(Records from a dataset)
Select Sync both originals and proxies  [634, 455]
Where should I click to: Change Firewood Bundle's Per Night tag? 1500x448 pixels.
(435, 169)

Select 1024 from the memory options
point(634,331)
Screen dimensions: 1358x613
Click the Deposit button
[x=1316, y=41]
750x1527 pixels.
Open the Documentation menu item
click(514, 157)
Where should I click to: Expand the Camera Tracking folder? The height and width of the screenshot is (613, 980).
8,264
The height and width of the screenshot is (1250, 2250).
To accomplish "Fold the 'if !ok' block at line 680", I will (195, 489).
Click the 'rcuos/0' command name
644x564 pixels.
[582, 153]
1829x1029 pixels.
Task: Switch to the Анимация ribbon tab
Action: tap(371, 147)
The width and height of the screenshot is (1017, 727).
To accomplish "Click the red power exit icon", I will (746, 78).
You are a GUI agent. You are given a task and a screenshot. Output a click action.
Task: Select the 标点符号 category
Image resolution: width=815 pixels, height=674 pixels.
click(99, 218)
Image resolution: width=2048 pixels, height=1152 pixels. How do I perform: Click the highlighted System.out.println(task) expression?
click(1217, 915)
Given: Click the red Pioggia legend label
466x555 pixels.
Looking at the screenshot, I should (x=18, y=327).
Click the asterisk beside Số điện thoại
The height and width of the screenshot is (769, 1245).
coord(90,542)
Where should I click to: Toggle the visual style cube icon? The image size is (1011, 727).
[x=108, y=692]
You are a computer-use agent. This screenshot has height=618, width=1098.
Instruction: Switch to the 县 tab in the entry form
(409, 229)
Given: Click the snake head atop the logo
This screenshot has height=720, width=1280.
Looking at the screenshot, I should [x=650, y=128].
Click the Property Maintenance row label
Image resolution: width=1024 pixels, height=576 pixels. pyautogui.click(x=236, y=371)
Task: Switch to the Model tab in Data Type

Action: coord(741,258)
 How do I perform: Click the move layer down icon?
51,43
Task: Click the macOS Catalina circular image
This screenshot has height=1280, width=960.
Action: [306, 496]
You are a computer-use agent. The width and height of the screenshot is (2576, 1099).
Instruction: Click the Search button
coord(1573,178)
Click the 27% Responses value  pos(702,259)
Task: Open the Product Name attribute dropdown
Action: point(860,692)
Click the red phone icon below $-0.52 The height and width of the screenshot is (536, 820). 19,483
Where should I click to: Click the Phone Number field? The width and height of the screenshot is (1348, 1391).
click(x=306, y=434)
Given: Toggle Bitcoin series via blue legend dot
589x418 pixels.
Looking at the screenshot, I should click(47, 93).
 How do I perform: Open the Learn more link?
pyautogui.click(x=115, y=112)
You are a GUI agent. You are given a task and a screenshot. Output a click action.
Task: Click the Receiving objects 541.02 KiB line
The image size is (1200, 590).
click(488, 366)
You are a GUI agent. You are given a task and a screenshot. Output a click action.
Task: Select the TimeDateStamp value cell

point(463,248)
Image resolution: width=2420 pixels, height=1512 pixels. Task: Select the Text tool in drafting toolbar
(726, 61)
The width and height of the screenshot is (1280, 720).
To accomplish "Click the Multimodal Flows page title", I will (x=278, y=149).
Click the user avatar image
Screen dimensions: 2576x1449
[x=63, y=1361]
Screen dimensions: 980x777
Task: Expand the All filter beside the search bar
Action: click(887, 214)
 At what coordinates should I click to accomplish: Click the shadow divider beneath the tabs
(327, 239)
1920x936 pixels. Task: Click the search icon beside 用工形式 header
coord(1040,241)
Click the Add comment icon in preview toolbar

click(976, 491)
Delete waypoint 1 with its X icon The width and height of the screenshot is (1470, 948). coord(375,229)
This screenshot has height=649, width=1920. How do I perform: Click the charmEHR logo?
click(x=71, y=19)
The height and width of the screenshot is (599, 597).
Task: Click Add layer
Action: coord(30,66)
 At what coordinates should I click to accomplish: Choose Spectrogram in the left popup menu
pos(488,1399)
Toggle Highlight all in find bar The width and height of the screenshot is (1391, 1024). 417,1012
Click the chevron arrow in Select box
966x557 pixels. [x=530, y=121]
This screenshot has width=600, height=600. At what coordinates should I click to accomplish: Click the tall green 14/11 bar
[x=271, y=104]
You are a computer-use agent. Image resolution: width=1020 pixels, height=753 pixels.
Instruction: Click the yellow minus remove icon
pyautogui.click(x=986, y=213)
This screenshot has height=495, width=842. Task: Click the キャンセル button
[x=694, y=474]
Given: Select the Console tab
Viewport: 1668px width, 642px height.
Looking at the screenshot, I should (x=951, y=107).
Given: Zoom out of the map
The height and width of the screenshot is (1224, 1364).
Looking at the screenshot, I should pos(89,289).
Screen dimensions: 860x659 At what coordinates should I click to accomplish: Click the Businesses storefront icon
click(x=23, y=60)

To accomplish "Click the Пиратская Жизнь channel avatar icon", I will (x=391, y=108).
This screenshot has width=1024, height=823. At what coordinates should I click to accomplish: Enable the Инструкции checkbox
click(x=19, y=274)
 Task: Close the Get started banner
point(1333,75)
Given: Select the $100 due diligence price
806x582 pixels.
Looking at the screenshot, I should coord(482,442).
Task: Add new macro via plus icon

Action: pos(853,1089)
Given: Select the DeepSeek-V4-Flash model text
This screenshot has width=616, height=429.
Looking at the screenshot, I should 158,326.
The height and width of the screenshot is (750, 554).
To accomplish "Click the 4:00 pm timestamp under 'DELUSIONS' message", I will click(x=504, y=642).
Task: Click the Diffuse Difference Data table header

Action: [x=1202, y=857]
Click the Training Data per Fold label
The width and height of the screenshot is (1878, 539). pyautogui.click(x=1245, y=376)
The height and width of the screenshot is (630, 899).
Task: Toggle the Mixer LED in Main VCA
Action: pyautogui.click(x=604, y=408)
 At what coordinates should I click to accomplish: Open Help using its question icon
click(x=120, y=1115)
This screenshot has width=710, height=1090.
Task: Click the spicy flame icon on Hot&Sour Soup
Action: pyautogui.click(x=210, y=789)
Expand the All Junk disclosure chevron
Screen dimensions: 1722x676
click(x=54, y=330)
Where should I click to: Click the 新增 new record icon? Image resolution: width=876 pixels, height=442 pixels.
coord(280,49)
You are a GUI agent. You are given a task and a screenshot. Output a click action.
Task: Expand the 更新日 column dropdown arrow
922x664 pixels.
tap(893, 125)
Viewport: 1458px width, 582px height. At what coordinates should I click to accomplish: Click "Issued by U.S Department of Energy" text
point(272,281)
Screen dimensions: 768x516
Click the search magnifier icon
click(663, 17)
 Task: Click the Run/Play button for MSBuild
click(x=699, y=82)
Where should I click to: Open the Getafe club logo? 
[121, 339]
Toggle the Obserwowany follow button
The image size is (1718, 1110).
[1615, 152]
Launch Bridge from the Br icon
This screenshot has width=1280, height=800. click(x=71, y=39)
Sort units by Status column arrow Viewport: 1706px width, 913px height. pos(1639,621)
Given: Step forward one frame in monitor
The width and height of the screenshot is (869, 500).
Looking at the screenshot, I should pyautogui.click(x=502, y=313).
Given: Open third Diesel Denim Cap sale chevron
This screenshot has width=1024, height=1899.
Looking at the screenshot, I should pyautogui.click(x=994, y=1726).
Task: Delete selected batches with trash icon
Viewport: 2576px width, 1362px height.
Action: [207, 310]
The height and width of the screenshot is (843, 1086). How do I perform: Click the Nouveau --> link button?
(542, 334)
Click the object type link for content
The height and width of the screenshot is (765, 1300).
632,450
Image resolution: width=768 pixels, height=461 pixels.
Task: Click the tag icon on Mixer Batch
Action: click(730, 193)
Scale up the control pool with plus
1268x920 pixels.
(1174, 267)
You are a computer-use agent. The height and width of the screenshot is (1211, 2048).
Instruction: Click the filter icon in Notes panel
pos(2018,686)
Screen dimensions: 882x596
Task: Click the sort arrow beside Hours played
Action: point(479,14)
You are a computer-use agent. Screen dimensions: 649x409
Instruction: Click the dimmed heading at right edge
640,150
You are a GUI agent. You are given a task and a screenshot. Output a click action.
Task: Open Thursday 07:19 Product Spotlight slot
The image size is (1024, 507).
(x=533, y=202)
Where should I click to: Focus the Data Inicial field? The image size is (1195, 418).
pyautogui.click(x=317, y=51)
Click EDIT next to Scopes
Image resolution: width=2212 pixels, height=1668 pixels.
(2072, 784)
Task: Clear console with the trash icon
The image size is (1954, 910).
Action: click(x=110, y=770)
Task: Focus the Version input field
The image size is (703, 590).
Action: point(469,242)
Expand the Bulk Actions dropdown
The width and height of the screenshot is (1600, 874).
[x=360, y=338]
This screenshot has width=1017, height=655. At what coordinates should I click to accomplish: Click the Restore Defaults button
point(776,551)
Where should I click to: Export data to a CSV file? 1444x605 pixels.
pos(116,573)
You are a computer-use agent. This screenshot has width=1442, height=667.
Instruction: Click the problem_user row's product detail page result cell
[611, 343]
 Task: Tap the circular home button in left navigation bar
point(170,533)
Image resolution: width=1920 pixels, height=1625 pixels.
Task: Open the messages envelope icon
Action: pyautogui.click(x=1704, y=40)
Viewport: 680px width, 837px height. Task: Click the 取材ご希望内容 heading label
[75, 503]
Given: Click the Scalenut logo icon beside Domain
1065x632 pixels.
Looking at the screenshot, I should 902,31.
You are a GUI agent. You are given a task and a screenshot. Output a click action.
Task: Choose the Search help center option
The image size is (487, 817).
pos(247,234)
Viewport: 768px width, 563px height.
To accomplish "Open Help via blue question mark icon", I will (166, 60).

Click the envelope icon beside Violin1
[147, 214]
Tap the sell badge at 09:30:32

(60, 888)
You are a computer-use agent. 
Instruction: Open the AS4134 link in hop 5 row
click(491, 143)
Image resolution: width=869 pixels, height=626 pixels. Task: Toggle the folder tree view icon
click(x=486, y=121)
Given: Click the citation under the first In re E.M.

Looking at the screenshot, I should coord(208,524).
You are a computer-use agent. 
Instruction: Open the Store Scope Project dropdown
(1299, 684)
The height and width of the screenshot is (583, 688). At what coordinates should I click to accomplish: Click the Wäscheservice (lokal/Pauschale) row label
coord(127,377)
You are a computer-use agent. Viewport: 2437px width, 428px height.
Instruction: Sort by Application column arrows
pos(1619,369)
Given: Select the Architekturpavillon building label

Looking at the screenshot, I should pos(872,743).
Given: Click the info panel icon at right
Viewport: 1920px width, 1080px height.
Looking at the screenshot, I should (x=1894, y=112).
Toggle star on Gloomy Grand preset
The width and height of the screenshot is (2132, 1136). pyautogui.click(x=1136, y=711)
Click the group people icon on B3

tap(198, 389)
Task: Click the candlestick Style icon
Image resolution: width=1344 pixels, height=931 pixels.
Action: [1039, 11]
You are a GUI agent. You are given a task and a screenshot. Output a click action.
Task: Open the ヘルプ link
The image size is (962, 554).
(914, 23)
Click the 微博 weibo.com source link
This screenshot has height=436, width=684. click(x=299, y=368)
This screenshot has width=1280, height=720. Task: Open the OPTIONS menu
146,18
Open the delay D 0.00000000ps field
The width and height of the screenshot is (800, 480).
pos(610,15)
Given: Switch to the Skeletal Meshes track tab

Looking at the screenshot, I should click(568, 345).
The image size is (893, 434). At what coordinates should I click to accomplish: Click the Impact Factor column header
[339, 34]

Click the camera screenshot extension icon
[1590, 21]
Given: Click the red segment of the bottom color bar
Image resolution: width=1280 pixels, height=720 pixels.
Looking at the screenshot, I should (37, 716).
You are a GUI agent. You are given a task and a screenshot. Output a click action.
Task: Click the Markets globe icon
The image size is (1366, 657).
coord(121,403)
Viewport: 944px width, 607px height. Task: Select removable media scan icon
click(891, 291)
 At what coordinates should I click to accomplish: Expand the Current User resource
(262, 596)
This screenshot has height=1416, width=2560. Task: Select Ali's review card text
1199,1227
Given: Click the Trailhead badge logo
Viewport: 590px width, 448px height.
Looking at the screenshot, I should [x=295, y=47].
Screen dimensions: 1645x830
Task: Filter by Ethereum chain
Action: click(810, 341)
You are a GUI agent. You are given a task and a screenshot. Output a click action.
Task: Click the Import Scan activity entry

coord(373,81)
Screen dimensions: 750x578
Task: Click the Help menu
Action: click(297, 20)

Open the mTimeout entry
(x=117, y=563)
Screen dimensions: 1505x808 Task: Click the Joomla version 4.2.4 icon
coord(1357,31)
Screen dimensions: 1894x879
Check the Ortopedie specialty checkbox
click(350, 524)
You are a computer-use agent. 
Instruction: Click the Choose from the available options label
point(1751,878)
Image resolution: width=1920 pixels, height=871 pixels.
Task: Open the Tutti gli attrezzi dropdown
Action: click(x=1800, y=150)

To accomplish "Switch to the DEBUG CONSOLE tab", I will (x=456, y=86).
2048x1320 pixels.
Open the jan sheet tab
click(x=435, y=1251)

§ **What needs to be done**
Give the lines in the rows above from the one containing "You are a computer-use agent. The width" through the one containing "Click the red phone", inclusive, as a JSON list of strings with one string per line.

§ **Result**
[
  "You are a computer-use agent. The width and height of the screenshot is (2576, 1099).",
  "Instruction: Click the Search button",
  "coord(1573,178)",
  "Click the 27% Responses value  pos(702,259)",
  "Task: Open the Product Name attribute dropdown",
  "Action: point(860,692)",
  "Click the red phone icon below $-0.52 The height and width of the screenshot is (536, 820). 19,483"
]